Problem description = In the listing below, every line with the word "icon" needs to be copied.

Record extracts =
━━━

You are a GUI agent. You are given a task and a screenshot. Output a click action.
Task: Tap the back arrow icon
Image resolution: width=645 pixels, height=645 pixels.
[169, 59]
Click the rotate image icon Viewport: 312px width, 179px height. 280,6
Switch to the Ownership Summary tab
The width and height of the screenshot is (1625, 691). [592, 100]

━━━

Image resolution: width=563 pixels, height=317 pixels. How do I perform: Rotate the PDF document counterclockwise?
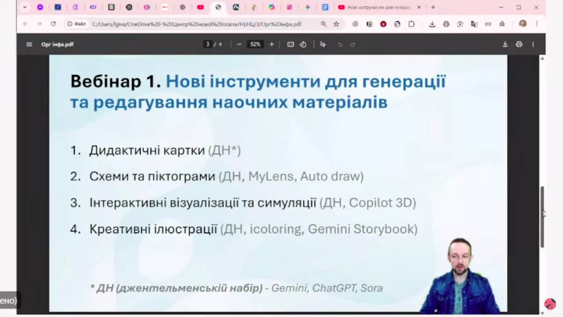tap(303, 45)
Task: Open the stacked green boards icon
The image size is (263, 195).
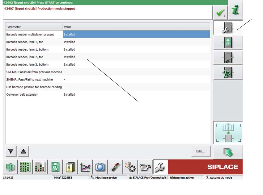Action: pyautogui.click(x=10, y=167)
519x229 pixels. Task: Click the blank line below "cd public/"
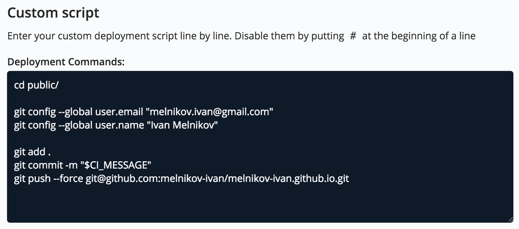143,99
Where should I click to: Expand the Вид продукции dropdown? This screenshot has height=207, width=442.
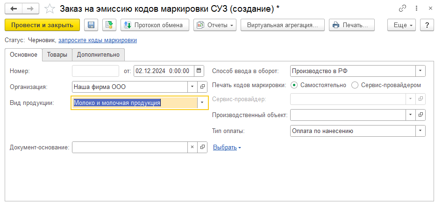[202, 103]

━━━

Response to the task =
Task: Tap the back arrow icon
Click the rotate image icon Viewport: 312px width, 179px height. 280,6
Task: Open the stacked green boards icon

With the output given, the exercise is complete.